In this article, we have written the Difference between Trading and Profit and Loss Account.
A profit and Loss Account is the second financial statement prepared by an organization. This account is prepared to ascertain the net results of a firm in form of net profit earned or net loss incurred during an accounting period. Similar to the Trading Account, the Profit and Loss Account is also a nominal account in which all the expenses or losses are debited and all the incomes or gains are credited. This account begins with a recording of the gross profit (or gross loss) depicted by the Trading Account.
The very first financial statement prepared by an enterprise is a Trading Account.
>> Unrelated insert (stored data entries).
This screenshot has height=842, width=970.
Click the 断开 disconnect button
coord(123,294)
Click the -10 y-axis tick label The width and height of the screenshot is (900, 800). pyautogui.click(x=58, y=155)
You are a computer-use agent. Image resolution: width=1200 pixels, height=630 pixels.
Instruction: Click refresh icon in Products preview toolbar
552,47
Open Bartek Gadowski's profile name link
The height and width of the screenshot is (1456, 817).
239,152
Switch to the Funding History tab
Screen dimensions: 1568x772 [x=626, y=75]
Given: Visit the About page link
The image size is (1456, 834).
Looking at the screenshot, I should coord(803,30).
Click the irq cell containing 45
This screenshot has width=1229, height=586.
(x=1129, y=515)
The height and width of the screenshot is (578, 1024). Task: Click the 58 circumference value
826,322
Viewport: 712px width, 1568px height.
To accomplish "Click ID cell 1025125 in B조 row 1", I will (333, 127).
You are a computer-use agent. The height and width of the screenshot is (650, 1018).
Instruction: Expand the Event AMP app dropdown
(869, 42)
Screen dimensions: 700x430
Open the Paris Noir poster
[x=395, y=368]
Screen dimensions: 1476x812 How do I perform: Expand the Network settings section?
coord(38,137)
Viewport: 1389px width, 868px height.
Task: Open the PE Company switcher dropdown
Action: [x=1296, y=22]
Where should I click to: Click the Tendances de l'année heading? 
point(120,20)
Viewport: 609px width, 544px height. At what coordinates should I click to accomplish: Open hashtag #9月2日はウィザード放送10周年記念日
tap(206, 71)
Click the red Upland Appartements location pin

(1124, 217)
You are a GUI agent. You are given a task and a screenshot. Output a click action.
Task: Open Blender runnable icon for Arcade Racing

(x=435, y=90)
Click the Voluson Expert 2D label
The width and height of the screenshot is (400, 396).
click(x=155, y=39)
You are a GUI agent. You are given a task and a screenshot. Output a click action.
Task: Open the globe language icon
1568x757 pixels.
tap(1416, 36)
It is an account that is prepared to ascertain the trading results of a firm in form of gross profit earned or gross loss incurred during an accounting period. It is a nominal account in which all expenses or losses are debited and all incomes or gains are credited. On the debit side of this account purchases, opening stock, and all the direct expenses are shown. While on the credit side Sales and closing stock is shown. An important point to be noted here is that Trading Account records only direct expenses. These are those expenses that are directly related to the manufacturing and production of goods and services. The excess of credit side over its debit side is regarded as Gross Profit.
The distinction between Trading and Profit and Loss Account
The given below are points of distinction between Trading and Profit and Loss Account.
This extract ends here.